Like the defendants in the first trial, the primary charge facing the men is conspiracy to impede Interior Department employees from doing their jobs at the refuge through the use of force, threats or intimidation.
Assistant U.S. Attorney Geoffrey Barrow spent a good portion of his opening statement telling jurors that a conspiracy does not have to include people gathering around a conference table and drafting a written agreement.
Barrow acknowledged there was no written agreement, but said circumstantial evidence will show there was a "meeting of the minds" to prevent federal employees from going to work.
The four defendants are Duane Ehmer of Irrigon, Oregon; Jason Patrick of Bonaire, Georgia; Darryl Thorn of Marysville, Washington; and Jake Ryan of Plains, Montana. The men, all free on their own recognizance, waived their right to a speedy trial last fall, preferring to have more time to prepare.
Three of them are also charged with possessing a firearm in a federal facility. Two are charged with depredation of government property.
They were among the more than two dozen men and women who answered Bundy's call to occupy the Malheur National Wildlife Refuge to protest federal control of Western lands and the imprisonment of two ranchers convicted of setting fires on public rangeland.

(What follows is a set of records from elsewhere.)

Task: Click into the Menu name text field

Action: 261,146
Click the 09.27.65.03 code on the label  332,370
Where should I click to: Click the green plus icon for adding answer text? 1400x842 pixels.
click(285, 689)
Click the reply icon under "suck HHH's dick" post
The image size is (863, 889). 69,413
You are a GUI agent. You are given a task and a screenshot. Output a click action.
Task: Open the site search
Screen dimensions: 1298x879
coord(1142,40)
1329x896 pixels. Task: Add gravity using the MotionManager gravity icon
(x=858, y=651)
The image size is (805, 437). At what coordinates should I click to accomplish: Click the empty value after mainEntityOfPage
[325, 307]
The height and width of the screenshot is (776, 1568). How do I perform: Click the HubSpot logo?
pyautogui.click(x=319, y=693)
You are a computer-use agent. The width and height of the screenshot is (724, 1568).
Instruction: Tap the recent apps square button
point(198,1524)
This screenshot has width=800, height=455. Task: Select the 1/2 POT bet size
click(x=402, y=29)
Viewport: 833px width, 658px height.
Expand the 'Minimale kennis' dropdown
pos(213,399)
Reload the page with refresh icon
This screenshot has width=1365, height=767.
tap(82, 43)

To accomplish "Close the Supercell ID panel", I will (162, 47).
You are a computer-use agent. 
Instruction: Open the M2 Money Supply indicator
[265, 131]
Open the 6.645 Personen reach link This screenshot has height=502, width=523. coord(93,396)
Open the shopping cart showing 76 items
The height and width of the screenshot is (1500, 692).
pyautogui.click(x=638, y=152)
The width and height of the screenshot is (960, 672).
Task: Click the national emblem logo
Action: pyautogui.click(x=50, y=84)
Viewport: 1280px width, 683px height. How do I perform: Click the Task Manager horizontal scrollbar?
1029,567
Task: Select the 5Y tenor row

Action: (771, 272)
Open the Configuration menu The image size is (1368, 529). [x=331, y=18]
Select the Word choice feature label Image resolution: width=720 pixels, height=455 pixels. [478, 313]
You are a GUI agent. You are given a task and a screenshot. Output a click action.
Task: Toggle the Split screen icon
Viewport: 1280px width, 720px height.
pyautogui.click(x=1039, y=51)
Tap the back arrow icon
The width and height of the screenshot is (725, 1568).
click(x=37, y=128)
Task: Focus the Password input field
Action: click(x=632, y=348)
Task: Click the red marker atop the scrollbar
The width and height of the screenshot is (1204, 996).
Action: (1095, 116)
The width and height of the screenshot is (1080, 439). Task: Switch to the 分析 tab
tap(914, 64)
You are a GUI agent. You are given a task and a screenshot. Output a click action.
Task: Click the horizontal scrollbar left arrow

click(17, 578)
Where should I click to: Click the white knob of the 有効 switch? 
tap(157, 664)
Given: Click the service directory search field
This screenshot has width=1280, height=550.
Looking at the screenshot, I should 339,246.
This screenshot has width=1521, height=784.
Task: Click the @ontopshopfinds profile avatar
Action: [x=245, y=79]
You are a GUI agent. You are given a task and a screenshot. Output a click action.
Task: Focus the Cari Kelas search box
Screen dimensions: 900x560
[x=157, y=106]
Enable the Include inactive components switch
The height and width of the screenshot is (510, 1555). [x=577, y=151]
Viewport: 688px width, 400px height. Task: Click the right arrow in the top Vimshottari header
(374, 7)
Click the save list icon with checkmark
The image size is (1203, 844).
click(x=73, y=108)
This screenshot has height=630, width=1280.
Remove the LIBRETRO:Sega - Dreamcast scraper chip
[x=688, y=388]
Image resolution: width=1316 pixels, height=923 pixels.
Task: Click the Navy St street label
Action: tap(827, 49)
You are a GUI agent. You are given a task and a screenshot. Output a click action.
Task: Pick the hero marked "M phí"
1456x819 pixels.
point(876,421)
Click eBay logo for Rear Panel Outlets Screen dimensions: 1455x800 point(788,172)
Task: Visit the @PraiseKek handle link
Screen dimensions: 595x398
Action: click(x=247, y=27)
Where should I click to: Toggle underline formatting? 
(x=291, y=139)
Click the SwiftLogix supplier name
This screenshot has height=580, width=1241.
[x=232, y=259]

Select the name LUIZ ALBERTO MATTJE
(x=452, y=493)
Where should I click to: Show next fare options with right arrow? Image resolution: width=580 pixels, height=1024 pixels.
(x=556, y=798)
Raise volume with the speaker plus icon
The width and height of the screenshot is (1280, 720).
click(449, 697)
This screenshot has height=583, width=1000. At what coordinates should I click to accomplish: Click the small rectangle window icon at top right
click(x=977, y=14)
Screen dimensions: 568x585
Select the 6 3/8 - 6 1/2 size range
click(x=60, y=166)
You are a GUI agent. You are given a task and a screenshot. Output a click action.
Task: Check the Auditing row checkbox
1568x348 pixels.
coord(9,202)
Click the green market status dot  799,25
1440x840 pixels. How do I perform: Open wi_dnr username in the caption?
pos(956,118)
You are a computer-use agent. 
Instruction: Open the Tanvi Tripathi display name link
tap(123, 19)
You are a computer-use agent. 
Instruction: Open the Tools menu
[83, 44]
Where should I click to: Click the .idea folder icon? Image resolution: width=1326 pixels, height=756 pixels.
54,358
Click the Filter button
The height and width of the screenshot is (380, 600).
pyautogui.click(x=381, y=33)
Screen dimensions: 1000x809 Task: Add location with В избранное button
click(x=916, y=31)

"The defendants are not being tried for their political beliefs, no matter how baseless, radical and ridiculous they may be," Barrow told jurors.
Andrew Kohlmetz, an attorney representing Patrick, countered that the beliefs of the men are at the heart of the case, because they are what drove them to the refuge. He told the Portland jury of seven women and five men that impeding workers was not one of those beliefs and there was no conspiracy.
"The evidence will fail to show that a single person went there with the conscious desire or goal to interfere with anyone who worked there," Kohlmetz said.
The protesters gained control of the refuge on Jan. 2, 2016. The Bundys were arrested in a Jan. 26 traffic stop away from the refuge that ended with police fatally shooting Robert "LaVoy" Finicum, an occupation spokesman. Most occupiers left the refuge after Finicum's death, but a few holdouts remained until Feb. 11, 2016.
There was no dispute the group seized the refuge and established armed patrols, but jurors last fall bought defense arguments that the takeover was an act of civil disobedience and the government failed to prove a conspiracy against employees.
Barrow and the other prosecutors who lost what initially seemed an open-and-shut case declined interview requests after the bitter defeat, and haven't elaborated on what they think went wrong.
Unlike the first trial, they hired an outside consultant to help them with last week's jury selection process, a sign they believe the seeds of defeat were planted before the first witness was called.
They also hedged their bets by adding misdemeanors such as trespassing to the mix of charges against the four men. The misdemeanor charges will be heard in a non-jury trial after the felony trial ends.
Bundy, the star of the first trial, is expected to appear in the sequel as a defense witness. Though cleared in Oregon, he's in a Nevada jail awaiting trial on charges stemming from a 2014 standoff with federal authorities at his father's ranch near Bunkerville.
The defense plans to put him on the stand for two days, letting him explain the occupation and what it hoped to accomplish.